Widerrufsbutton: Alles, was Händler ab Juni 2026 wissen müssen

Ab Juni 2026 müssen Online-Shops einen Widerrufsbutton anbieten. Erfahren Sie, wie er platziert, gestaltet und genutzt werden muss – inklusive rechtlicher Anforderungen.

Ab dem 19. Juni 2026 sind Online-Händler:innen verpflichtet, einen Widerrufsbutton in ihrem Shop zu integrieren. Dieser soll Verbraucher:innen eine einfache, schnelle und transparente Möglichkeit bieten, ihren Widerruf zu erklären. Im Folgenden die wichtigsten Informationen zu Platzierung, Gestaltung und Ablauf.

Platzierung & Gestaltung

  • Ständige Verfügbarkeit: Der Widerrufsbutton muss von jeder Unterseite des Online-Shops aus erreichbar sein – ohne Umwege oder mehrere Klicks.
  • Zulässige Positionen: Kopfzeile (Header), Fußzeile (Footer) oder im Kundenkonto, sofern er dort deutlich hervorgehoben ist.
  • Leichter Zugang: Die Nutzung darf nicht von Login, Registrierung oder Authentifizierung abhängig sein – auch Gastbestellungen müssen den Button nutzen können.
  • Optische Hervorhebung: Auffällige Farbe, ausreichender Kontrast und klare räumliche Abgrenzung sorgen für gute Sichtbarkeit.
  • Eindeutige Beschriftung: Begriffe wie „Vertrag widerrufen“ oder „Widerruf erklären“ sind Pflicht. Mehrdeutige Begriffe wie „stornieren“ sind unzulässig.
  • Button oder Link: Technisch ist ein Button nicht zwingend erforderlich; ein klar gekennzeichneter Link mit der Bezeichnung „Widerruf“ ist ebenfalls zulässig.
  • Kein Verstecken: Der Button darf nicht in Dropdown-Menüs oder versteckt sein.
  • Mobile Verfügbarkeit: Der Widerrufsbutton muss auf allen Endgeräten (Desktop, Smartphone, Tablet) verfügbar sein.

Verfügbarkeit & Zugang

  • Durchgehende Verfügbarkeit: Verbraucher:innen müssen den Widerruf jederzeit innerhalb der Widerrufsfrist über den Button erklären können – auch ohne Kundenkonto und unabhängig davon, ob bereits bestellt wurde oder nicht.

Ablauf nach dem Klick

  • Widerrufserklärung: Nach dem Klick muss eine eindeutige und bewusste Widerrufserklärung erfolgen, z. B. durch einen weiteren Klick auf „Widerruf absenden“.
  • Bestätigung: Händler:innen müssen den Eingang des Widerrufs unverzüglich bestätigen, etwa per E-Mail.
  • Kein automatischer Widerruf: Der Klick auf den Button allein reicht nicht aus, um den Vertrag automatisch zu widerrufen.
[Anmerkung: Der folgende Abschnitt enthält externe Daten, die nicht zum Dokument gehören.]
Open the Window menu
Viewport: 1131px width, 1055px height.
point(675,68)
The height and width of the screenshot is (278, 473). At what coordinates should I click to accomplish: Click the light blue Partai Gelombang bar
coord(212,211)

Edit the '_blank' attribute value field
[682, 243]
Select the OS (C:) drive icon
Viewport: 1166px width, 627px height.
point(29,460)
Anwendungsbereich & Ausnahmen

  • Widerrufsbelehrung bleibt Pflicht: Der Widerrufsbutton ersetzt nicht die klassische Widerrufsbelehrung, sondern ergänzt sie um einen einfachen elektronischen Widerrufsweg.
  • Anpassung der Belehrung: Die Widerrufsbelehrung muss an den Widerrufsbutton angepasst werden.
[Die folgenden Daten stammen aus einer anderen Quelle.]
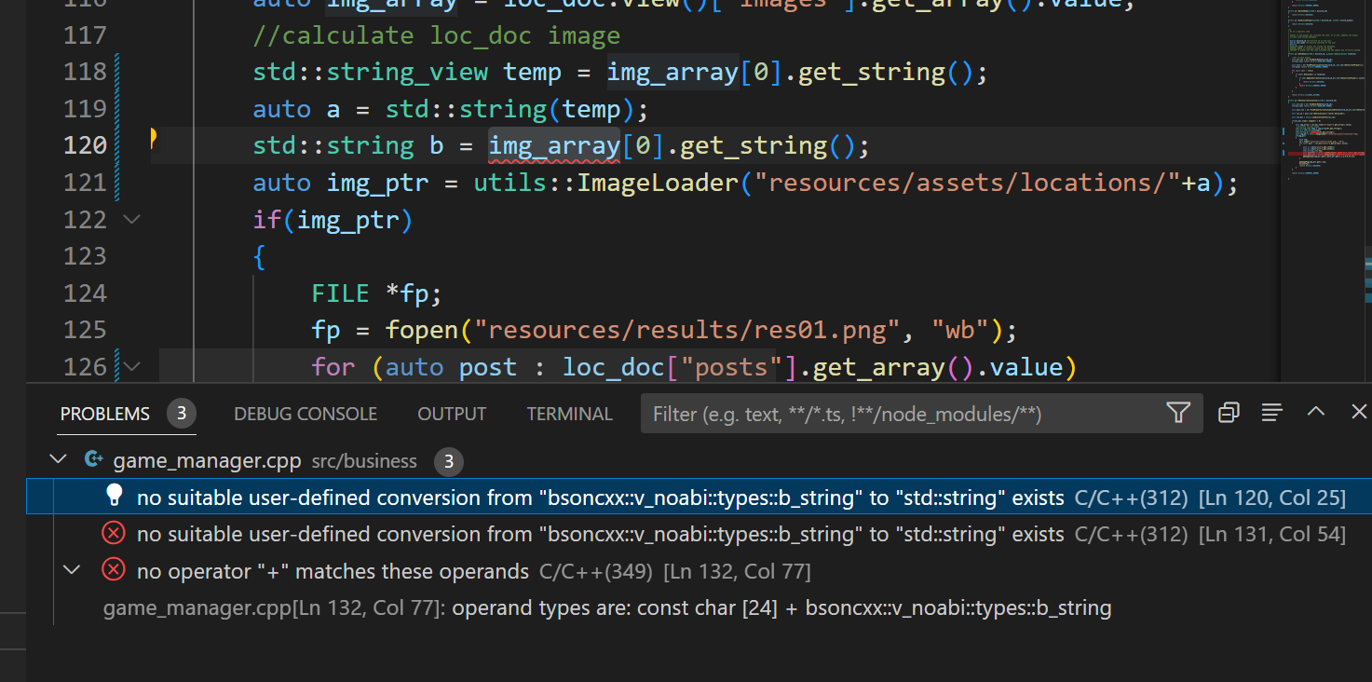Click the C++ file icon beside game_manager.cpp
This screenshot has width=1372, height=682.
(x=93, y=459)
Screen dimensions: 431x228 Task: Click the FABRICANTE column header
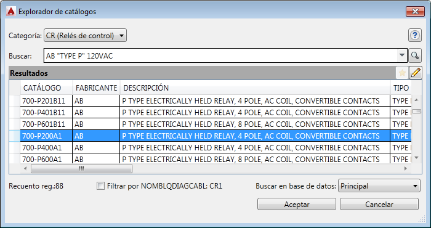[x=96, y=88]
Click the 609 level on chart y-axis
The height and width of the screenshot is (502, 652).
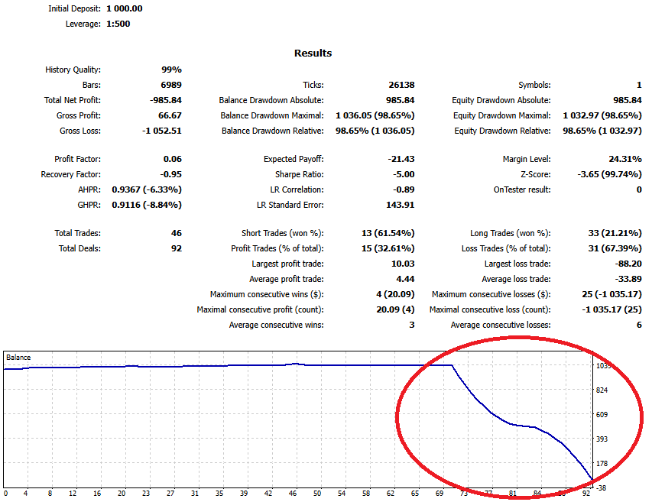pyautogui.click(x=602, y=415)
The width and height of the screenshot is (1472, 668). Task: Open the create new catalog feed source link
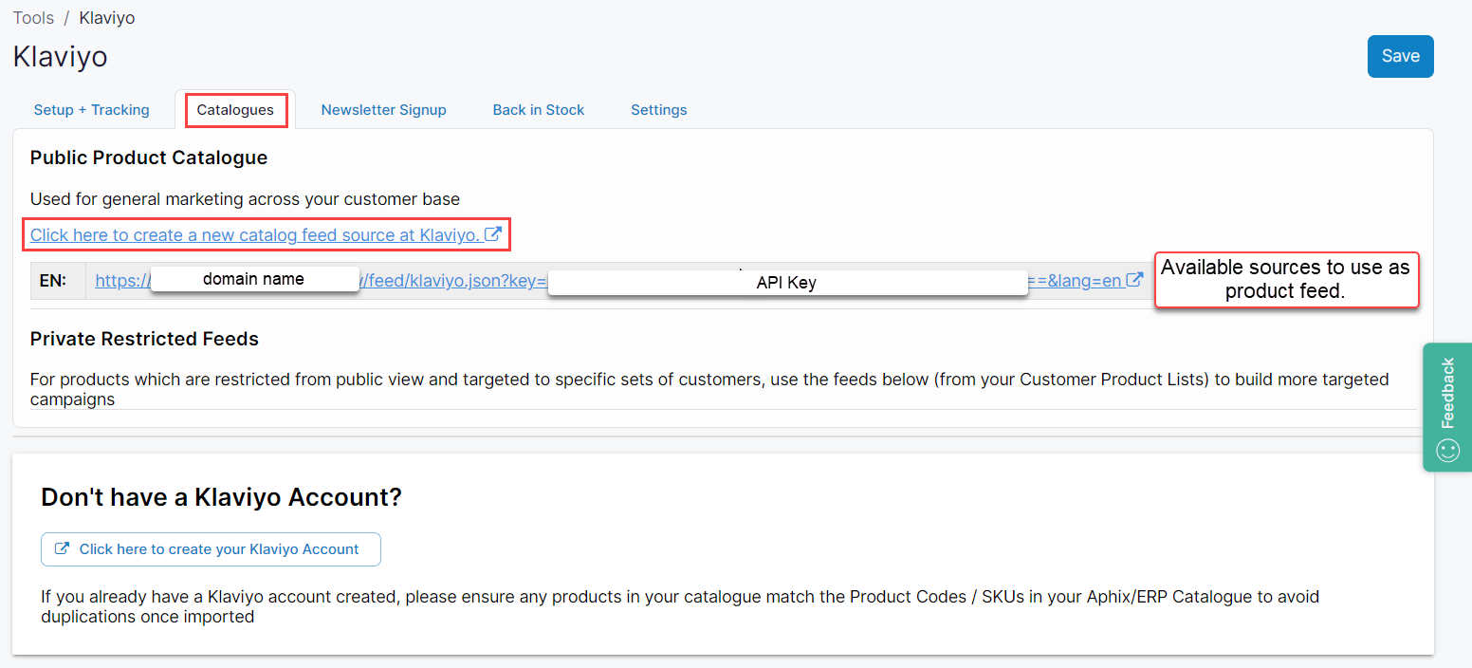point(254,234)
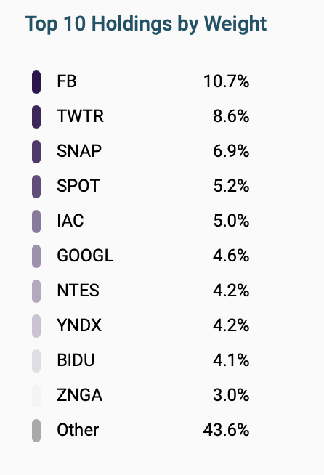This screenshot has width=324, height=475.
Task: Select the TWTR legend color pill
Action: tap(36, 117)
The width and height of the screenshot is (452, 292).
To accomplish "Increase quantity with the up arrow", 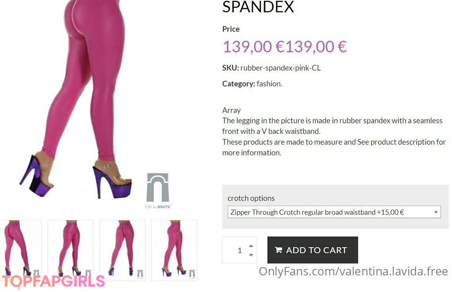I will [251, 246].

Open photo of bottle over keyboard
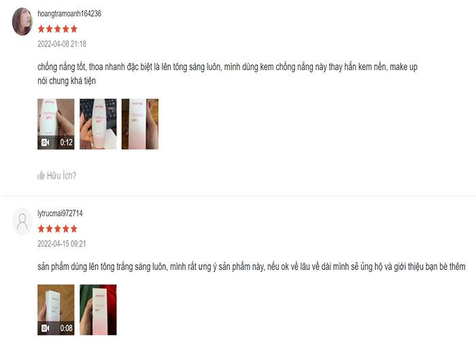98,124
Nutzungspflicht & Alternativen

  • Keine Pflicht zur Nutzung: Verbraucher:innen sind nicht verpflichtet, den Widerrufsbutton zu verwenden; Widerrufe können weiterhin per E-Mail oder in der Rücksendung erklärt werden.
  • Weitere Widerrufsmöglichkeiten: Händler:innen müssen neben dem Widerrufsbutton weitere Widerrufsmöglichkeiten anbieten.

Daten & Rücksendung

  • Datenabfrage: Es dürfen nur Daten abgefragt werden, die für die eindeutige Zuordnung und Abwicklung des Widerrufs erforderlich sind.
  • Keine zusätzlichen Angaben: Händler:innen dürfen keine weiteren Angaben wie Rückgabegründe verlangen.
  • Rücksendeetikett: Nach Widerruf besteht keine Pflicht, automatisch ein Rücksendeetikett bereitzustellen.